Le relèvement de l’agriculture n’est évidemment pas moins important. Mais il s’effectue d’une façon beaucoup plus spontanée et, parfois, dépend beaucoup moins de l’action de l’Etat que de celle de l’industrie. L’Etat ouvrier doit venir en aide aux paysans par l’institution du crédit agricole et de l’aide agronomique, de façon à lui permettre d’exporter ses produits (blé, beurre, viande, etc.) sur le marché mondial. Néanmoins, c’est principalement par l’industrie que l’on peut agir directement, sinon indirectement, sur l’agriculture. Il faut fournir à la campagne des instruments et machines agricoles à des prix abordables. Il faut lui donner des engrais artificiels, des objets d’usage domestique à bon marché. Pour organiser et développer le crédit agricole, l’Etat a besoin de fonds de roulement élevés. Pour qu’il puisse se les procurer, il faut que son industrie lui donne des bénéfices, ce qui est impossible si ses parties constitutives ne sont pas accordées rationnellement entre elles. Telle est la façon pratique véritable de travailler à la réalisation de la liaison entre la classe ouvrière et la paysannerie.

Pour préparer politiquement cette liaison, et en particulier pour réfuter les faux bruits qui se font jour par l’intermédiaire de l’appareil commercial privé, il faudrait un véritable journal paysan. Que signifie en l’occurrence " véritable " ? Un journal qui arriverait au paysan, qui lui serait compréhensible et qui le rapprocherait de la classe ouvrière. Un journal tirant à cinquante ou à cent mille exemplaires sera peut-être un journal où l’on parlera de la paysannerie, mais pas un journal paysan, car il n’arrivera pas jusqu’au paysan, il sera intercepté en chemin par nos innombrables " appareils " qui en prendront chacun un certain nombre de numéros à leur usage. Il nous faut un journal paysan hebdomadaire (un quotidien serait trop cher et nos moyens de communication n’en permettraient pas la livraison régulière), tirant la première année à deux millions d’exemplaires environ. Ce journal ne doit pas instruire le paysan ni lui lancer des appels, mais lui raconter ce qui se passe en Russie soviétique et à l’étranger, principalement sur ce qui le touche directement. Le paysan d’après la révolution prendra très rapidement goût à la lecture si nous savons lui donner le journal qui lui convient. Ce journal, dont le tirage croîtra de mois en mois, assurera pour les premiers temps une communication hebdomadaire tout au moins de l’Etat soviétique avec l’immense masse rurale. Mais la question du journal elle-même nous ramène à celle de l’industrie. Il faut que la technique de l’édition soit parfaite. Le journal paysan doit être exemplaire non seulement au point de vue de la rédaction, mais encore au point de vue typographique, car ce serait une honte d’envoyer chaque semaine aux paysans des échantillons de notre négligence urbaine.

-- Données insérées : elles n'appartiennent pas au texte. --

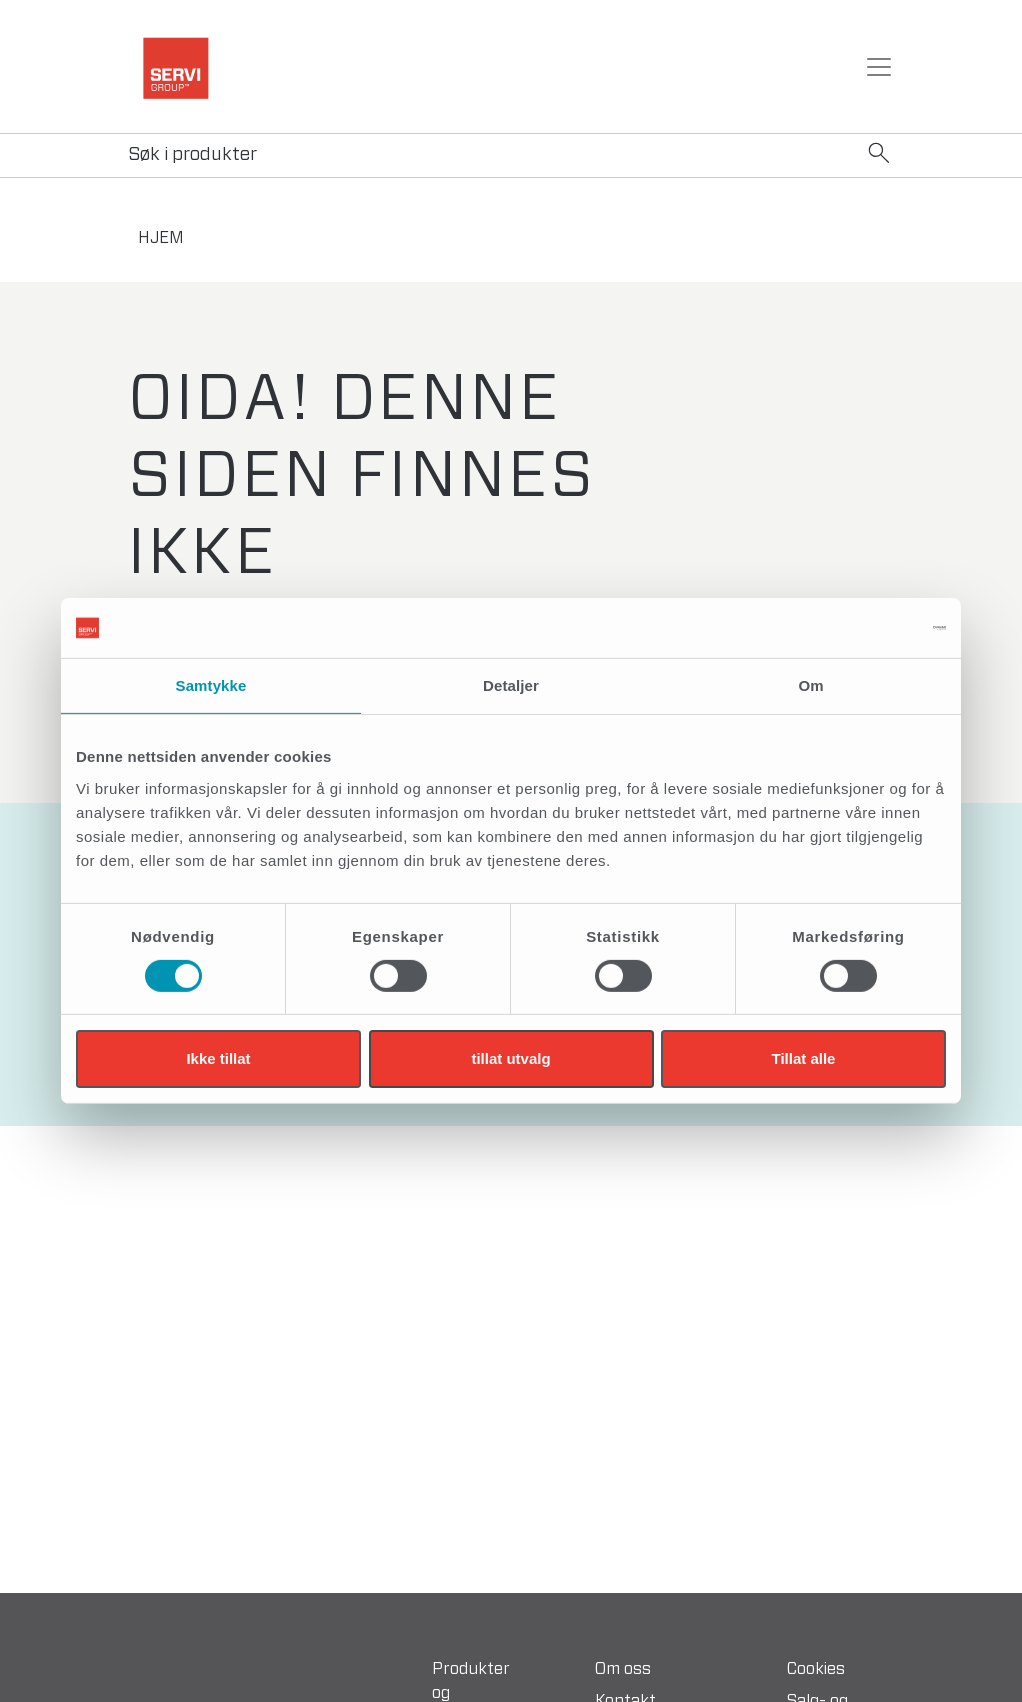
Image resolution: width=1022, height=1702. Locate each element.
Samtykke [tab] (211, 685)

Voilà tout ce que je puis répondre en ce moment aux questions que l’on m’a posées au sujet de la paysannerie. Si ces explications ne satisfont pas les camarades qui se sont adressés à moi, je suis prêt à leur en donner de nouvelles plus concrètes, avec des données précises tirées de l’expérience de nos six dernières années de travail. Car cette question est d’une importance capitale.

 

Pravda, 6 décembre 1923.


NOTES

[1] Jusqu’à l’instauration définitive de l’économie socialiste, nous aurons encore, il va de soi, beaucoup de crises. Il s’agit d’en réduire le nombre au minimum et de rendre chacune d’elles le moins douloureuse possible. - L. T.

[2] Pour éviter les interprétations erronées, je dirai que la question ne dépend pas uniquement du Gosplan. Les facteurs et les conditions dont dépend la marche de l’industrie et de toute l’économie se comptent par dizaines. Mais ce n’est qu’avec un Gosplan solide, compétent, travaillant sans relâche, qu’il sera possible d’apprécier comme il convient ces facteurs et conditions et de régler en conséquence toute notre action. - L. T.